In the last 8 months, I’ve had my ego challenged frequently. Perhaps one of my biggest weaknesses is that my ego is my identity, as is the majority of peoples’. Let’s say your ego is substantiated by your success at work; what if someone tells you you’re doing something wrong? Your thinking is flawed? Your actions are incorrect? I’d wager you take it personally.
Having been challenged in such ways recently makes my other shortcoming come out; that of reactiveness, or unwillingness to adapt, or change. So in my head, the nuances of my ego are being challenged… when in reality, just the quality of my work.
And that’s it.
So below, I’ve been inspired to give you something to spark a fire.
1. Respect informed criticism.
Now, it’s unsurprising that criticism can come from anywhere; a co-worker, family member, or relationship partner. At first glance, criticism from 2/3 of these individuals may hurt. The other may warrant an argument. It’s up to you to gauge whether that criticism was given in a respectful way, or comes from a passionate, loving place.
If adapting to this criticism would make you the person you want to be; do it.
Growth can occur at any age; a grandparent re-learning how to parent; a successful business tycoon changing his practices to accommodate the time; your sister learning how best to approach you with sensitive topics. Change is irrespective of age or experience. Ego will stop you from this growth.
2. Be with people who inspire you to grow how you want to.
If you’re comfortable, you’re not growing. A sprout from a seed needs to break the soil; a tree needs to push roots through bedrock.
I’ve learned surrounding myself with people who keep me complacent aren’t in my life to see me succeed. People who care about me test my will-power, my beliefs, and who I am. The only justice I can give for their efforts is to be better. Because without them, what do I have?
3. Be open to people who are different than you.

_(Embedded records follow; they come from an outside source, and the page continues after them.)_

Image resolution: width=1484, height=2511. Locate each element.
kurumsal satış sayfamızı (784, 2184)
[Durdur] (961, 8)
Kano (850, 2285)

Strong-linked friendships and relationships are there for you to cry with; to go rock-climbing with; to complain about the political climate with. They share similarities with you. It’s easy to feel comfortable with these loved ones, because they’re a luxury. They’re your slippers. At the end of a hard day, they’re there to comfort you.
But are these people your running shoes? Those loafers or black stilettoes you wear solely to be the hottest thing walking on Saturday nights? The shoes you put on a couple of times a week to get you out of your comfort zone? Not necessarily.

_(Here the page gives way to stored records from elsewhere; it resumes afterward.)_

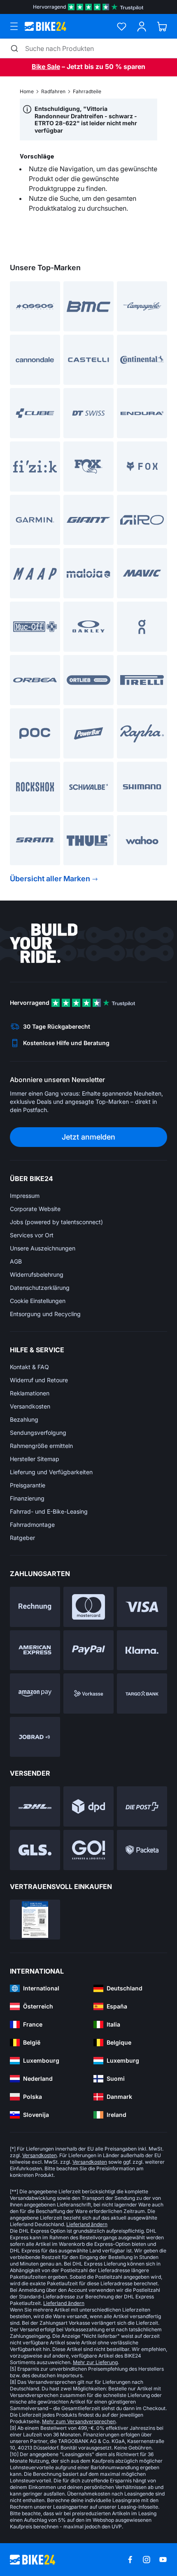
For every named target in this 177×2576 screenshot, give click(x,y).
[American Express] (35, 1650)
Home (27, 91)
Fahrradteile (87, 91)
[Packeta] (142, 1850)
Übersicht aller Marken (50, 878)
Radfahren (53, 91)
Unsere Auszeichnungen (42, 1248)
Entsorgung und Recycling (45, 1313)
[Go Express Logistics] (88, 1850)
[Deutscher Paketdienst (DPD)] (88, 1806)
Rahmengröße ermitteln (41, 1445)
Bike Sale (46, 66)
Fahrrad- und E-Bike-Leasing (49, 1511)
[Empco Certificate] (35, 1920)
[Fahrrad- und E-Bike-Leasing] (35, 1737)
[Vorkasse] (88, 1693)
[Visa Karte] (142, 1607)
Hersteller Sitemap (34, 1458)
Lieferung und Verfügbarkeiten (51, 1471)
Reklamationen (29, 1393)
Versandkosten (30, 1406)
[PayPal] (88, 1650)
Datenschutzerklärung (40, 1287)
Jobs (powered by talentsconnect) (56, 1221)
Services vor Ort (32, 1235)
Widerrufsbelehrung (36, 1274)
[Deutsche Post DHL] (35, 1806)
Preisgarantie (27, 1485)
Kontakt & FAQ (29, 1366)
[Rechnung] (35, 1607)
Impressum (25, 1195)
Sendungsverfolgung (38, 1432)
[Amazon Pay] (35, 1693)
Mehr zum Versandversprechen (79, 2421)
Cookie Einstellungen (37, 1300)
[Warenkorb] (162, 26)
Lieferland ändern (86, 2224)
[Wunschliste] (121, 26)
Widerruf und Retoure (39, 1379)
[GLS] (35, 1850)
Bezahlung (24, 1419)
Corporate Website (35, 1208)
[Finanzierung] (142, 1693)
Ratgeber (22, 1537)
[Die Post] (142, 1806)
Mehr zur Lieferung (95, 2362)
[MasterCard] (88, 1607)
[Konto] (142, 26)
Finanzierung (27, 1498)
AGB (16, 1261)
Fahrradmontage (32, 1524)
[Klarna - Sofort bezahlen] (142, 1650)
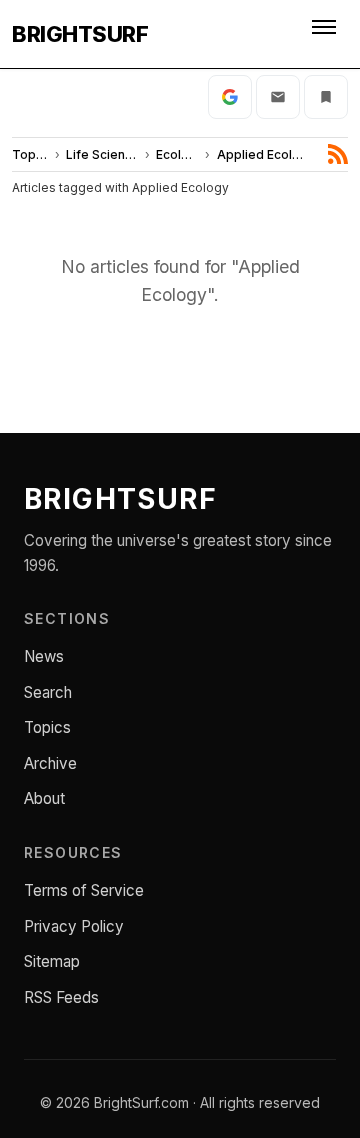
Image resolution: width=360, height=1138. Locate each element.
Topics (30, 154)
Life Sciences (102, 154)
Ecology (177, 154)
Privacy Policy (74, 926)
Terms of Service (84, 890)
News (44, 656)
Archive (50, 763)
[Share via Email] (278, 97)
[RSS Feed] (338, 154)
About (44, 798)
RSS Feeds (61, 997)
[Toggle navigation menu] (326, 34)
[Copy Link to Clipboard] (326, 97)
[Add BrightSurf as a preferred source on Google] (230, 97)
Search (48, 692)
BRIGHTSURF (80, 34)
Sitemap (52, 961)
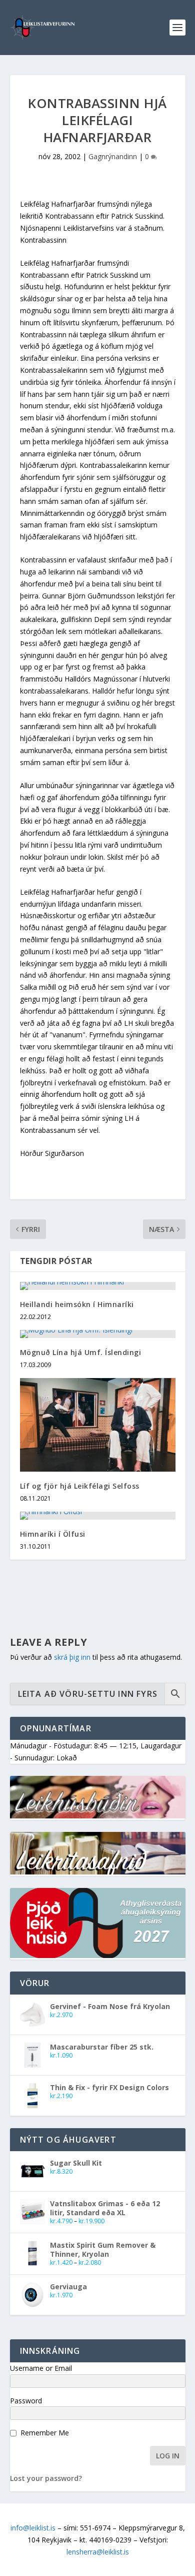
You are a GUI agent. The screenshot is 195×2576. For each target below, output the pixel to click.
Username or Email (41, 2368)
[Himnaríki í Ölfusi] (98, 1516)
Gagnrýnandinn (112, 156)
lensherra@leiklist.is (97, 2551)
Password (26, 2400)
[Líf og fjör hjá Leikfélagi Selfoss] (98, 1425)
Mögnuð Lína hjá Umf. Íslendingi (81, 1352)
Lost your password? (46, 2478)
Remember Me (44, 2432)
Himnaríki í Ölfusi (53, 1534)
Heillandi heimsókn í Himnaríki (77, 1304)
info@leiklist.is (33, 2527)
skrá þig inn (72, 1657)
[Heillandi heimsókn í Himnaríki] (98, 1286)
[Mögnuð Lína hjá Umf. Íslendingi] (98, 1334)
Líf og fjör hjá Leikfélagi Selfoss (80, 1486)
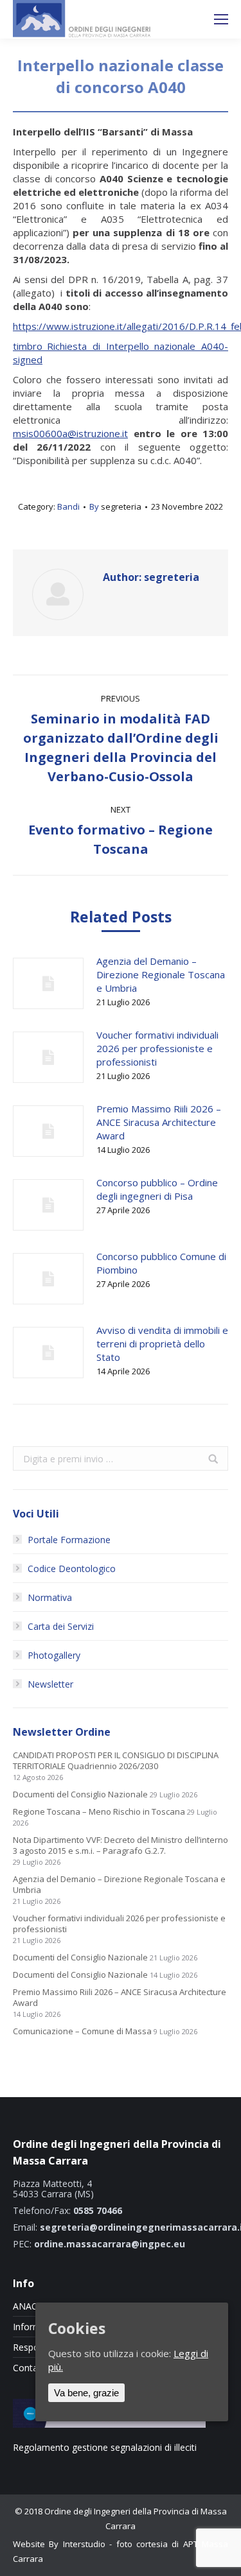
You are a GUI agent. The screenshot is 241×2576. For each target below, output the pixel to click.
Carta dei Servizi (61, 1626)
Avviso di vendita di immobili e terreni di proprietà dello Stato (162, 1343)
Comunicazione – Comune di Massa (82, 2031)
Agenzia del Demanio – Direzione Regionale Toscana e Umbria (160, 974)
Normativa (50, 1597)
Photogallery (54, 1655)
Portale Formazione (69, 1540)
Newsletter (50, 1684)
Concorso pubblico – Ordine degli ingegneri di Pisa (157, 1189)
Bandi (68, 506)
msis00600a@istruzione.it (70, 433)
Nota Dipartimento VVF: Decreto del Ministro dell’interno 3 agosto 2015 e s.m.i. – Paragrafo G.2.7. (120, 1845)
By (115, 506)
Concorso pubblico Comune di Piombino (161, 1263)
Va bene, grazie (86, 2392)
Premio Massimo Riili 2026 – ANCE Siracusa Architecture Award (158, 1122)
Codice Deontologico (72, 1568)
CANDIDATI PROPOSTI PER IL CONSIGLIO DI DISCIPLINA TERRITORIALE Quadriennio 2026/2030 (116, 1761)
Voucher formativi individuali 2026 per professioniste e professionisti (157, 1048)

What’s nice about all of these “shoes” is the amount of care you give them. While your slippers get the most use, they’re always there next to your bed. And your dress shoes you polish every other month, for that one time they’re needed.

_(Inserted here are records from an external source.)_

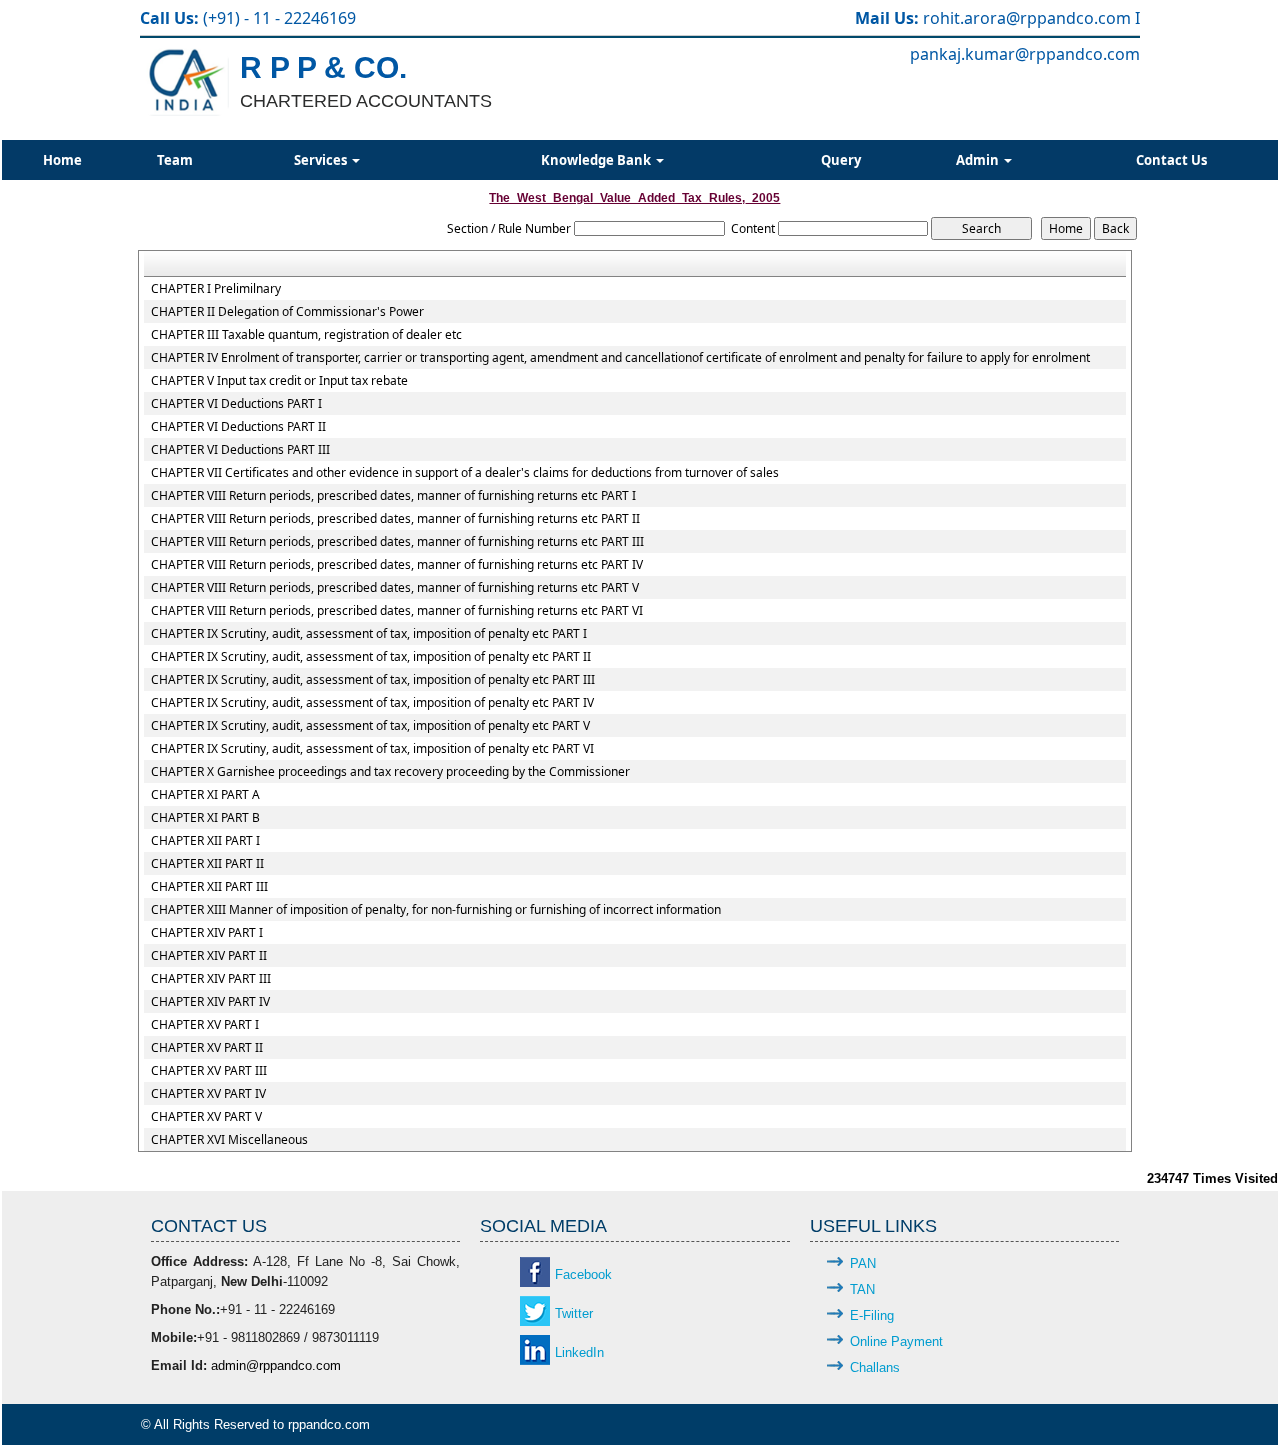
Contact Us (1171, 160)
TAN (862, 1289)
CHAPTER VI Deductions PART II (238, 427)
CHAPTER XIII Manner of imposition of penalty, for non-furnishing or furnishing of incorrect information (436, 910)
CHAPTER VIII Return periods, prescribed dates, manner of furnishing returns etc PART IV (397, 565)
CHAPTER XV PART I (205, 1025)
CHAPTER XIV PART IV (210, 1002)
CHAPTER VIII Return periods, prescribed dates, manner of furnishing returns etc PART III (397, 542)
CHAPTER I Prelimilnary (216, 289)
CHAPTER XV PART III (209, 1071)
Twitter (574, 1313)
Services (322, 160)
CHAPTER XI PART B (205, 818)
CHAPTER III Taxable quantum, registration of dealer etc (306, 335)
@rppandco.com (1070, 18)
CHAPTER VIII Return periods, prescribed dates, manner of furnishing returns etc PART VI (397, 611)
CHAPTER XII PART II (207, 864)
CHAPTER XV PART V (206, 1117)
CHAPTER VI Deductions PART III (240, 450)
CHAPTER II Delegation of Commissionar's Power (287, 312)
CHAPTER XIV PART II (209, 956)
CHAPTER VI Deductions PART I (236, 404)
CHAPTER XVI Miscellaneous (229, 1140)
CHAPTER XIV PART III (211, 979)
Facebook (583, 1274)
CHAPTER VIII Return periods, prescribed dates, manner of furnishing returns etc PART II (395, 519)
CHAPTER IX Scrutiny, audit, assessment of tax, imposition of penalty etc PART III (373, 680)
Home (62, 160)
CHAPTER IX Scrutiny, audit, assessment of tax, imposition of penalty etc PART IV (372, 703)
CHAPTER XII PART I (205, 841)
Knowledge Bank (597, 160)
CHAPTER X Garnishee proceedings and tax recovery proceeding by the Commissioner (390, 772)
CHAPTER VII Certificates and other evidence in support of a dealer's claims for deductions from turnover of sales (465, 473)
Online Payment (896, 1341)
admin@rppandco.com (276, 1365)
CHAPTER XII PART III (209, 887)
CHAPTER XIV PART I (207, 933)
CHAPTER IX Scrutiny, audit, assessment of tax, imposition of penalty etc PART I (369, 634)
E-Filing (872, 1315)
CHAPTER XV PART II (207, 1048)
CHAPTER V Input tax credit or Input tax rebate (279, 381)
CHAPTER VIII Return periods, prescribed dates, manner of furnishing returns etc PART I (393, 496)
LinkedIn (579, 1352)
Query (841, 160)
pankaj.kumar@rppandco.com (1025, 54)
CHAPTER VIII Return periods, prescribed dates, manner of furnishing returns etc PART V (395, 588)
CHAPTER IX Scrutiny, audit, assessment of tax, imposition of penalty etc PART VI (372, 749)
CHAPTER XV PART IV (208, 1094)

They’re all there for you.
So if it’s anything I’ve learned so far from being uncomfortable with myself, it’s knowing that if I want to grow into the person I see myself being, I need to respect the things above. I need to stop being so sensitive; approach my shortcomings; make those who care about me feel like their love is returned; make my “weak links” feel as appreciated as I feel when I receive their support. Because at the end of the day, do I want to be a taker, or a giver?
So I think;
Can I live with being the same person for the rest of my life?